Prof. Dame Jocelyn Bell Burnell is currently a Visiting Professor of Astrophysics at the University of Oxford and is famous for the significant scientific achievement of discovering the first radio pulsars in 1967. The discovery was recognised with a Nobel Prize for Physics, but she was excluded despite having been the first to observe and analyse the pulsars. Since then, aside of her scientific work, Prof. Bell has been involved with initiatives which promote and support women and equality in science.
As part of the Edinburgh International Science Festival, Prof. Bell gave a talk titled ‘A Celebration of Women in Astronomy’, in which she presented four of her favourite astronomers, as well as an overview of the current picture of women in the field. The astronomers of her choice were Caroline Herschel, Cecilia Payne-Gaposchkin, Vera Rubin, and Rebecca Elson. Prof. Bell pointed out how Herschel had been told by her father that she was too ugly to get married, and that all she could do was to serve one of her brothers. Luckily though, another one of her brothers was involved with science. She moved in with him, and using the telescope with which he discovered Uranus, Herschel did her own research on comets and stars, for which she received recognition much later.
Prof. Bell also told the amazing story of Payne-Gaposchkin, who, although urged to become a professional musician by Gustav Holst, chose science and went to the University of Cambridge to study biology.

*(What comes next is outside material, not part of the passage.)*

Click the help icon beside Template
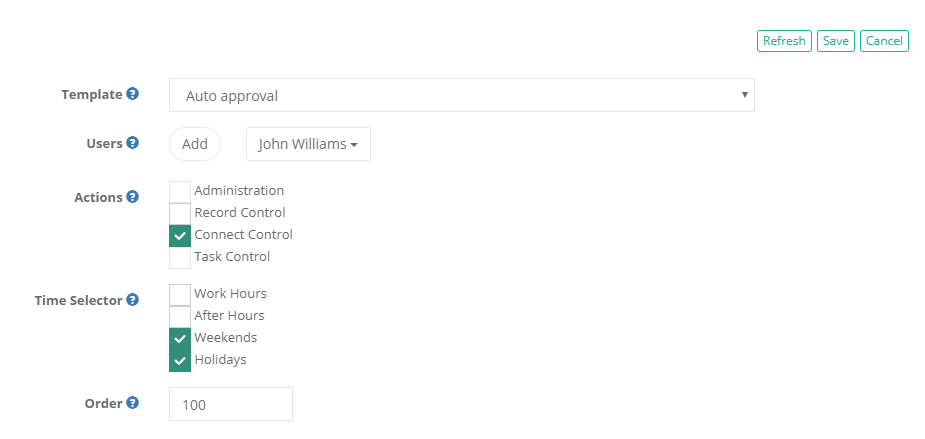Screen dimensions: 925x439 (132, 94)
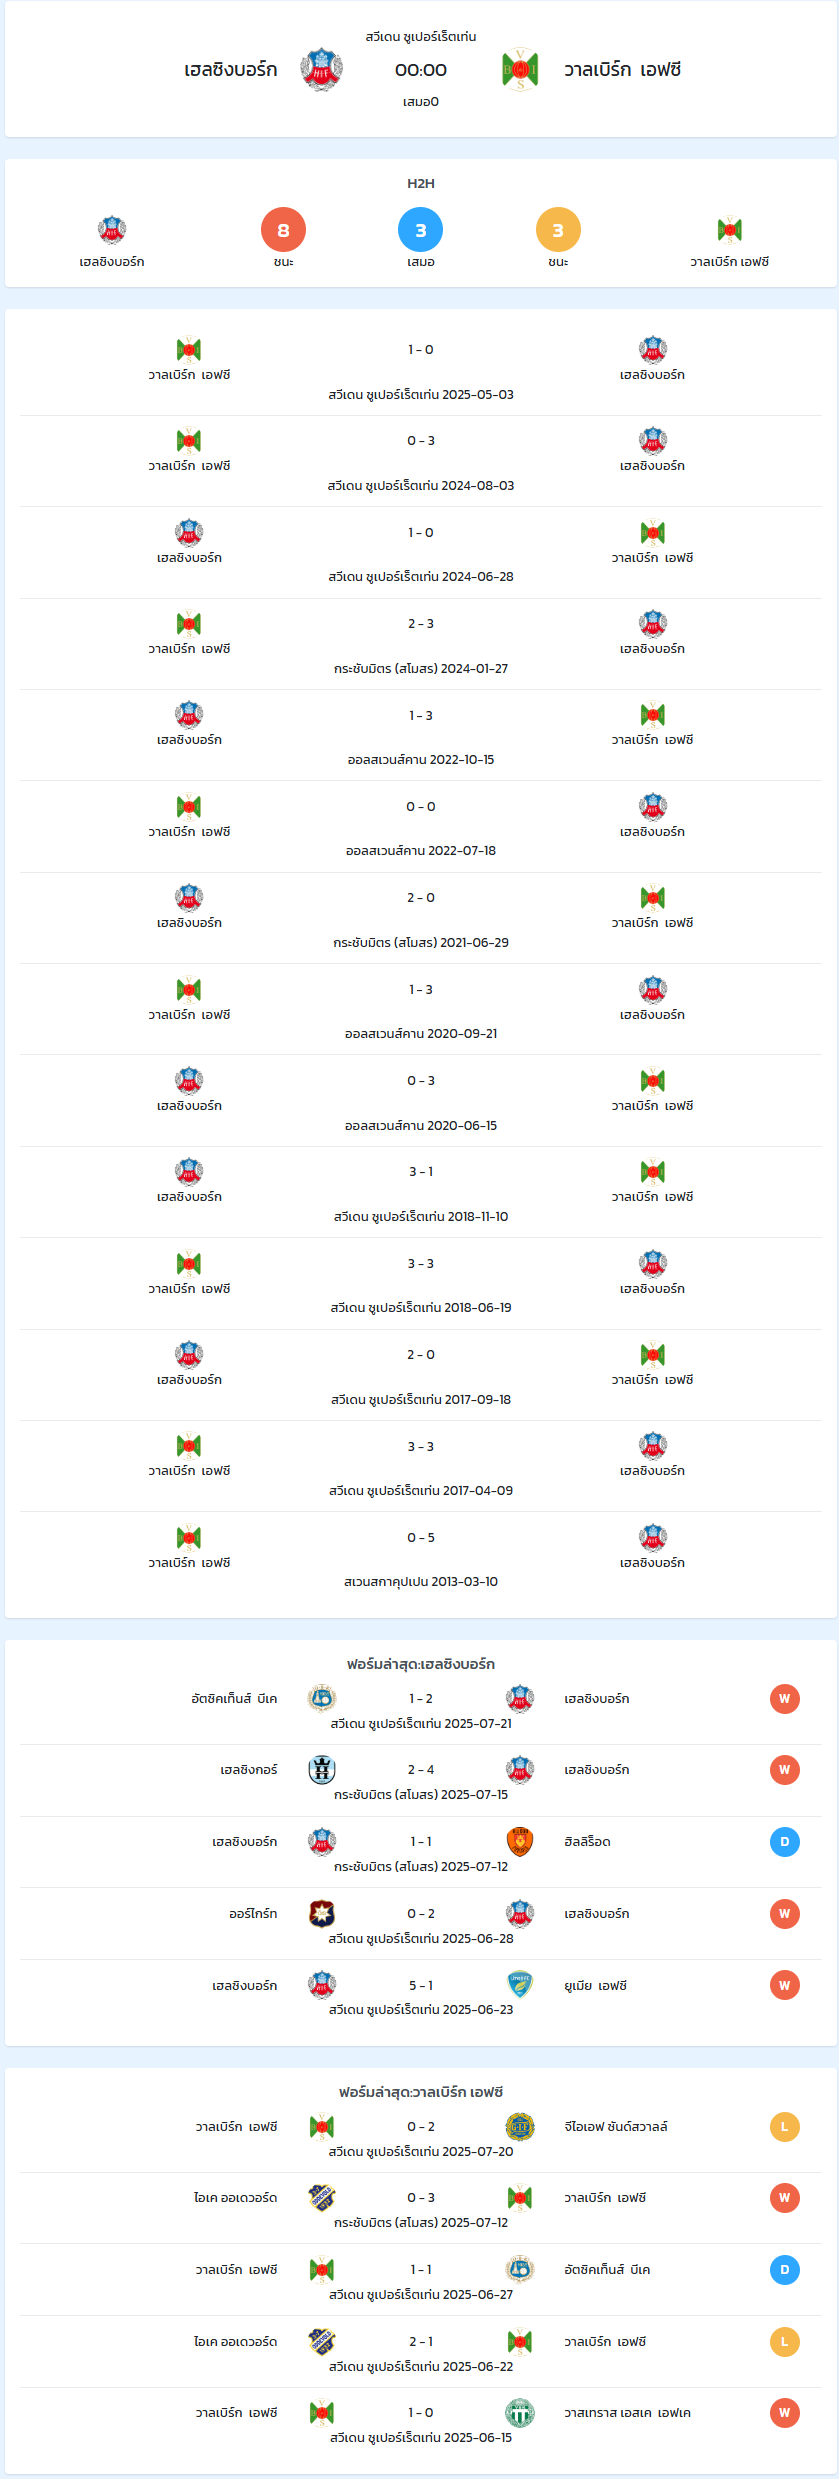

However, after accidentally attending a lecture during an expedition organised by Arthur Eddington to observe the stars during a solar eclipse in order to verify Albert Einstein’s theory of relativity, she was fascinated and decided to switch her studies to physics and astronomy. She then moved to the USA and became the first woman to get a PhD from Harvard University and the first person to discover that stars are made largely of hydrogen. However, her work was published without her being mentioned.
Vera Rubin was also mentioned for her important work on the rotation of galaxies; and for the fact that she never gave up science, even though Princeton University denied her admission, as women were not allowed to study there at the time. Finally, Rebecca Elson was admired by Prof Bell not only for her research on the evolution of stars, but also for her poetry skills. Prof Bell concluded this part of her talk by reading a part of Elson’s poem, Let there always be light.
For the second part of her talk, Prof. Bell presented some of the current statistics of women in astronomy and tried to explain why women are still massively underrepresented and why some countries are doing better than others. She pointed out that, in the UK, 13% of astronomers are women, which is lower than the world average (17%); on the other hand, Italy is at the top, with 26%. She commented, “I cannot believe that Italian women have better brains than the British; it’s not the brains, it’s the culture.” She also presented graphs that show the drop of women from undergraduate studies to higher senior position in all fields of science, and she explained, “It’s hard for women to work in a male dominated environment; women are like ‘the canaries in the coal mine’ ”.
Finally, Prof. Bell described the road to equality in the UK, from the first reaction, which was to “fix women” by providing them with special training and funding, until the present ongoing effort towards an “institutional change” and making science a fairer place for all, not just for women. She mentioned the significant work of initiatives such the Athena SWAN awards and the HeforShe campaign, as well as the importance of being aware of unconscious bias and “institutional sexism”. She concluded her talk by encouraging women to share their stories of harassment, as “stories are very powerful” and the exposure of “serial harassers” can change the picture.